WHAT YOU ARE ASKED TO DO.
Repeat the span of the entries below that starts at the line with "You are a computer-use agent. The" and ends at the line with "You are a GUI", nothing more. Skip the pictures.

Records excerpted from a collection

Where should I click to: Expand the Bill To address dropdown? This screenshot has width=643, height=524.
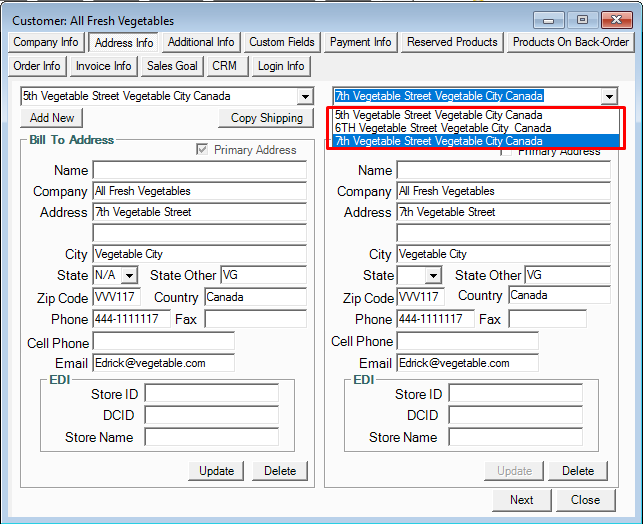[305, 97]
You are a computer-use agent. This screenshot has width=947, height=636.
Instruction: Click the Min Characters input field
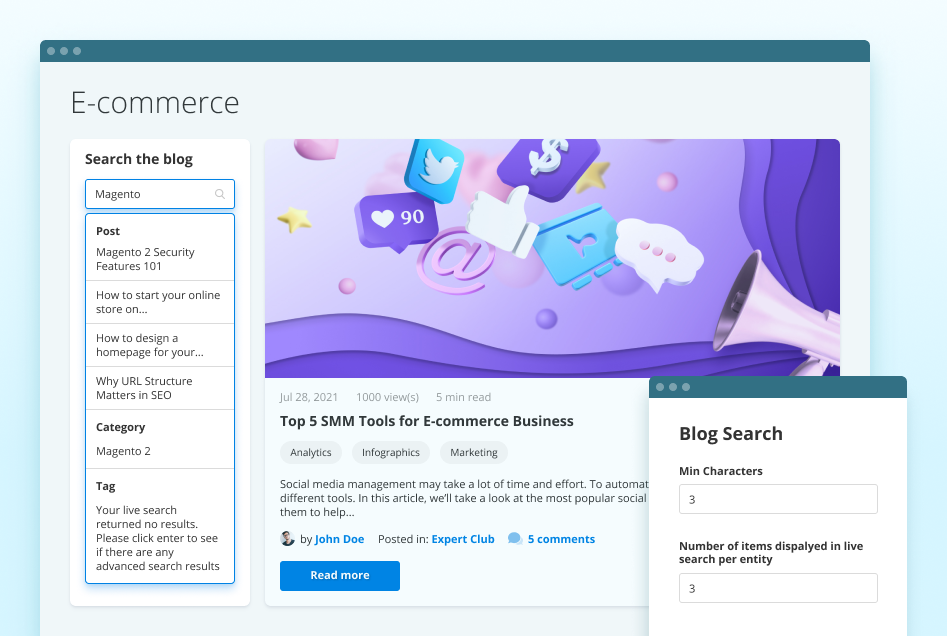778,499
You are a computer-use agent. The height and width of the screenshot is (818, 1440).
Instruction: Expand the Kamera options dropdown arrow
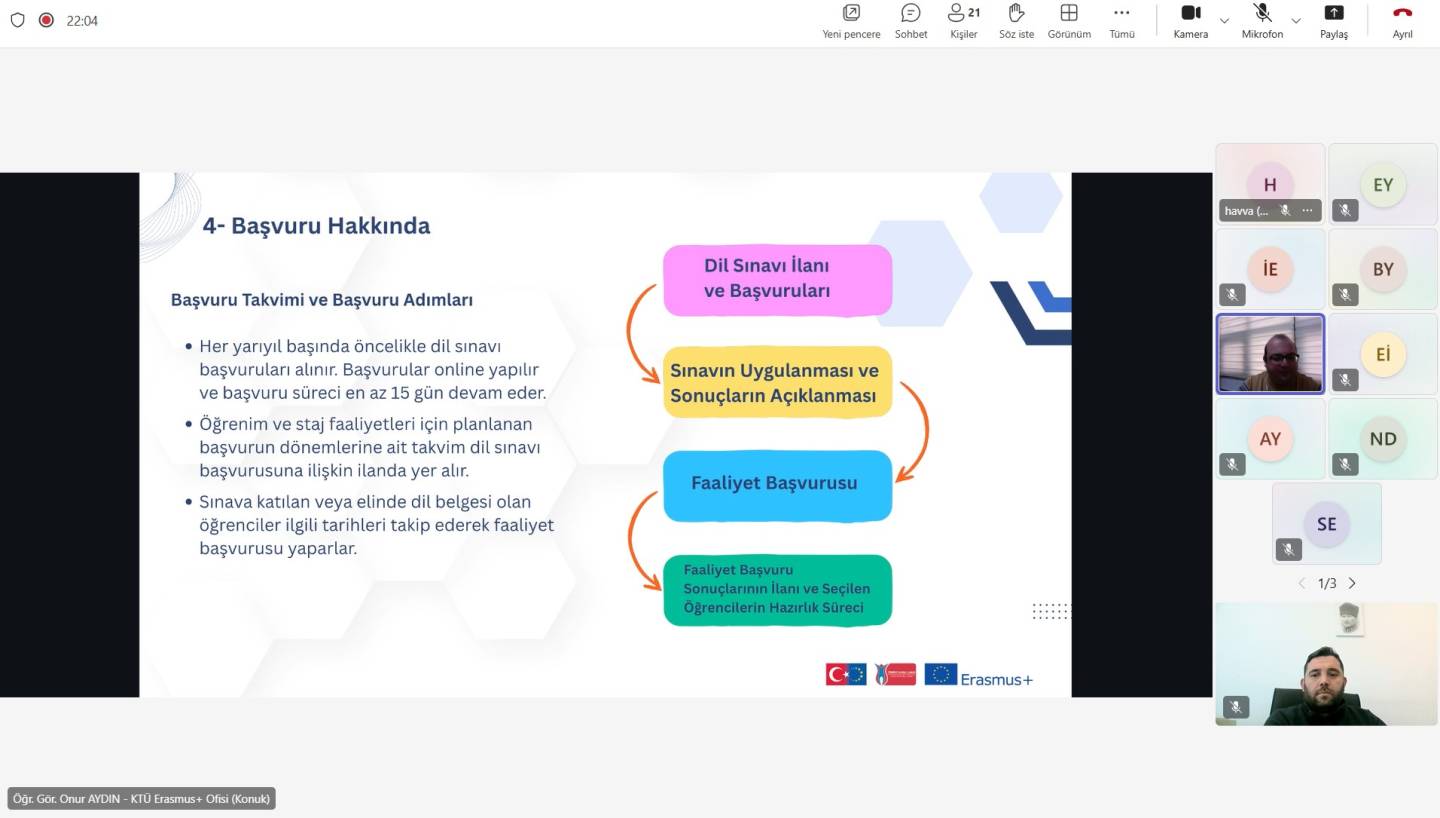(x=1224, y=21)
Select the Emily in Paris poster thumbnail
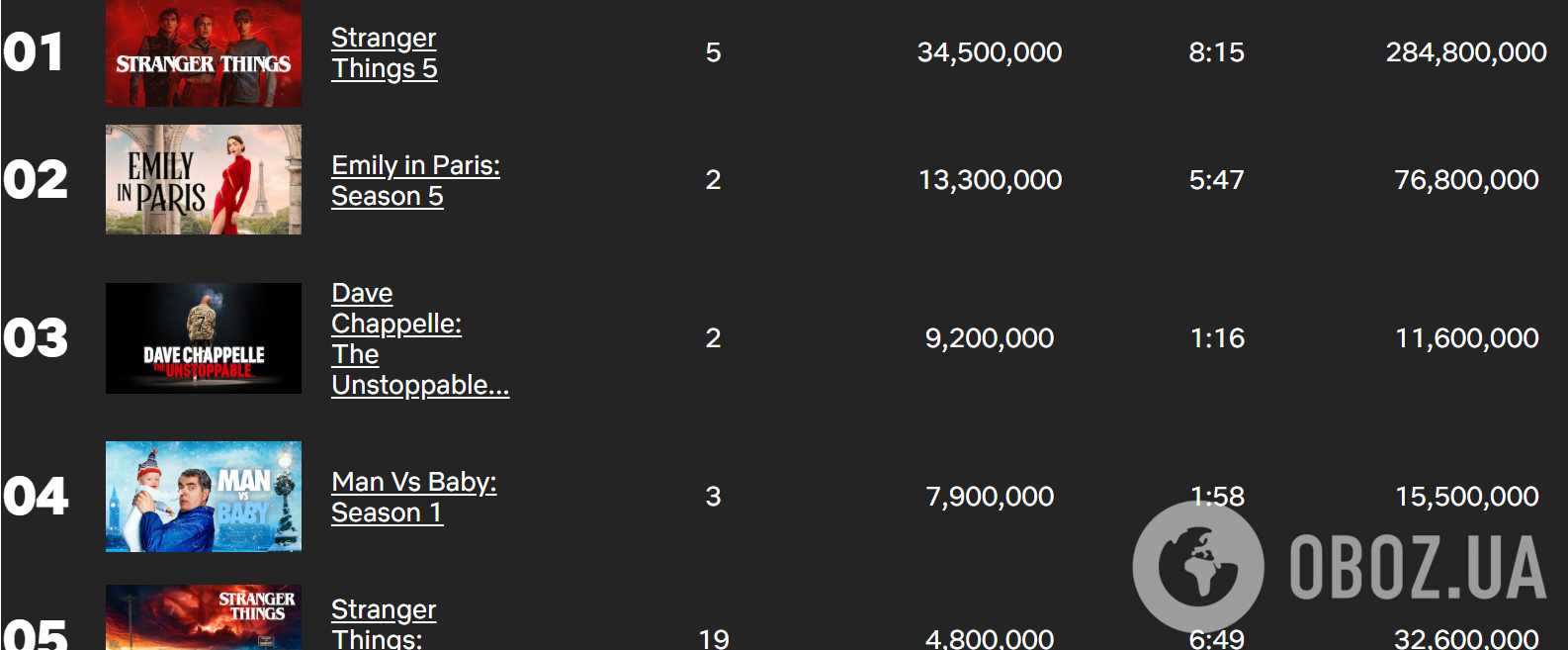The height and width of the screenshot is (650, 1568). [204, 179]
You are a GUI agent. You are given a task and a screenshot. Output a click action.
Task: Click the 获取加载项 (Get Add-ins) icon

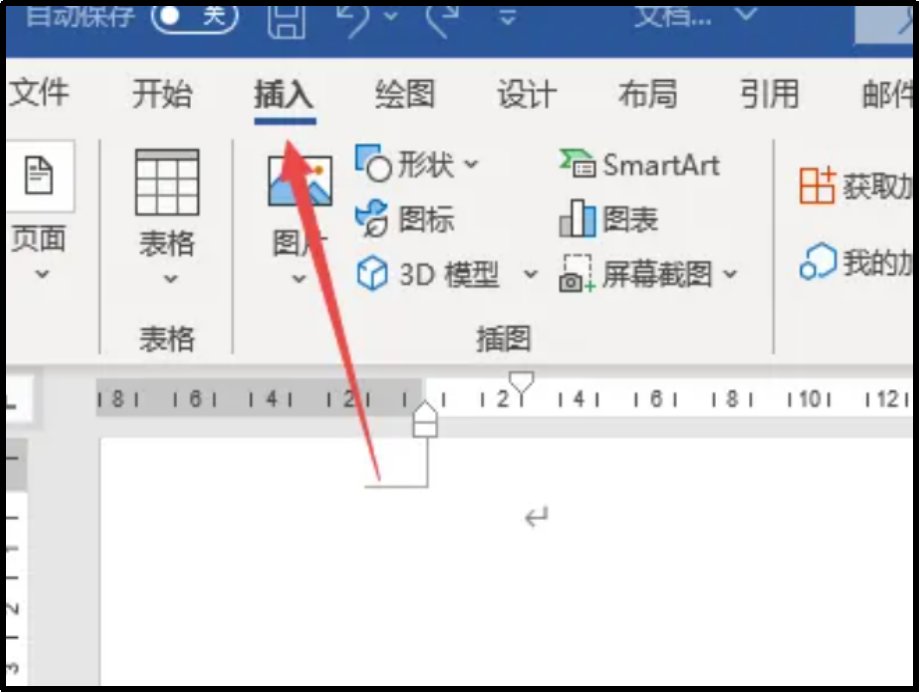click(x=845, y=185)
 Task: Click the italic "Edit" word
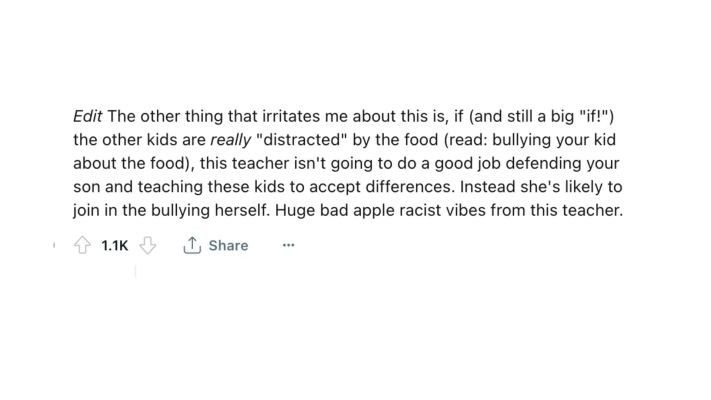[x=88, y=116]
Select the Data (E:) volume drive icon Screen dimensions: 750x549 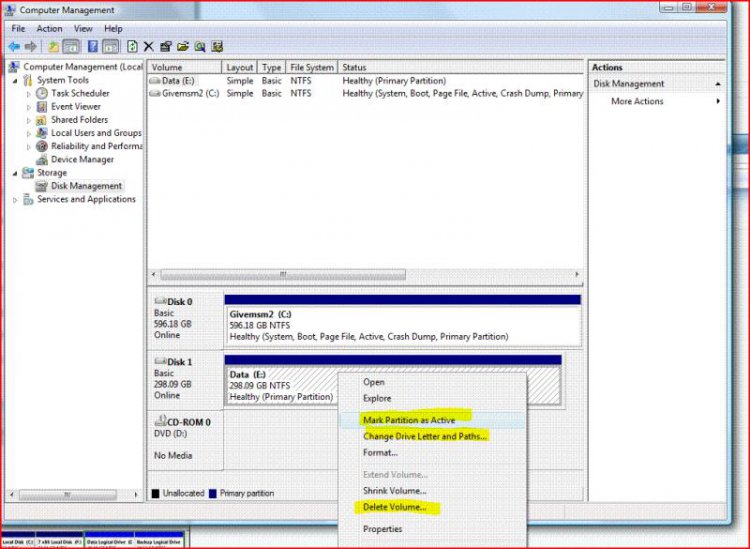click(x=155, y=81)
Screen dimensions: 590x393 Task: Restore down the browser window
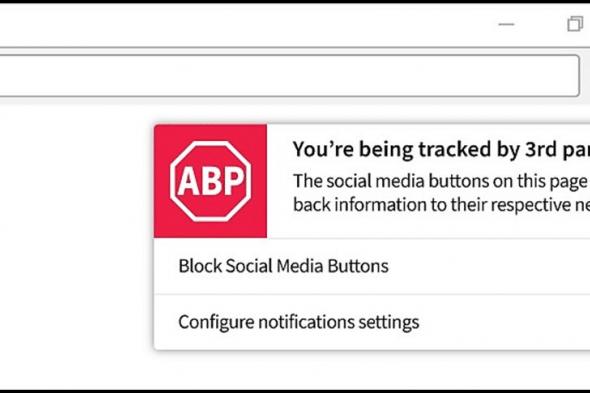(575, 24)
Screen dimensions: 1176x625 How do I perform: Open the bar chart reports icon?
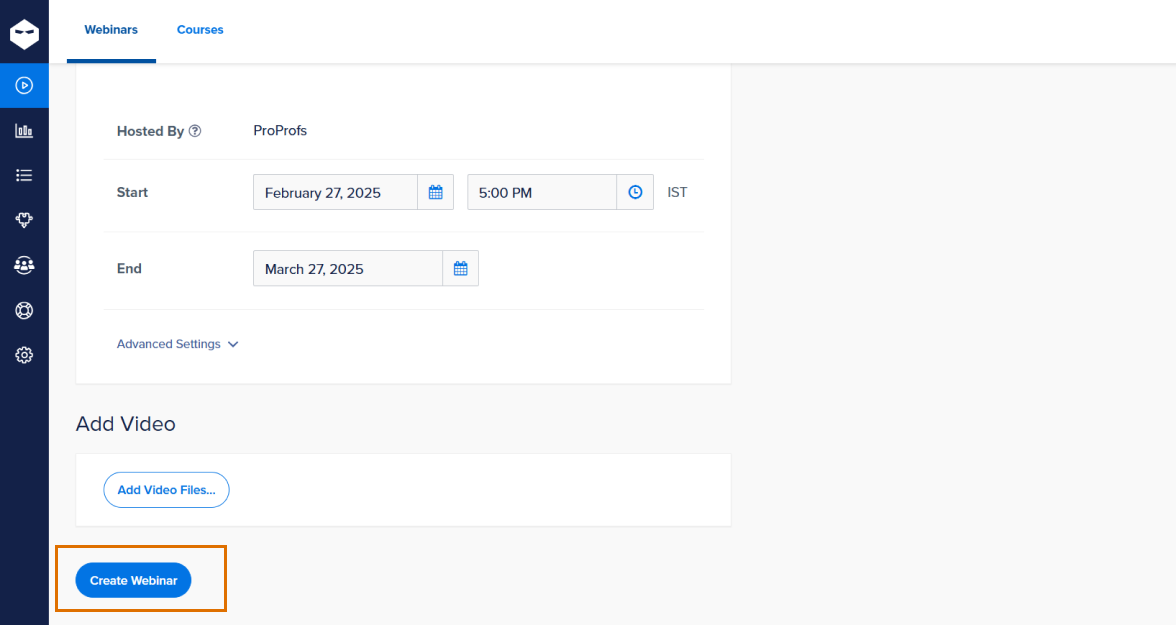[x=24, y=131]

RESPONSE BELOW.
You are a computer-use agent. The height and width of the screenshot is (818, 1440).
Instruction: Expand the Kamera options dropdown arrow
(x=1224, y=21)
Select the Emily in Paris poster thumbnail
The height and width of the screenshot is (650, 1568). [204, 179]
You are a GUI agent. You are given a task and a screenshot. Output a click action.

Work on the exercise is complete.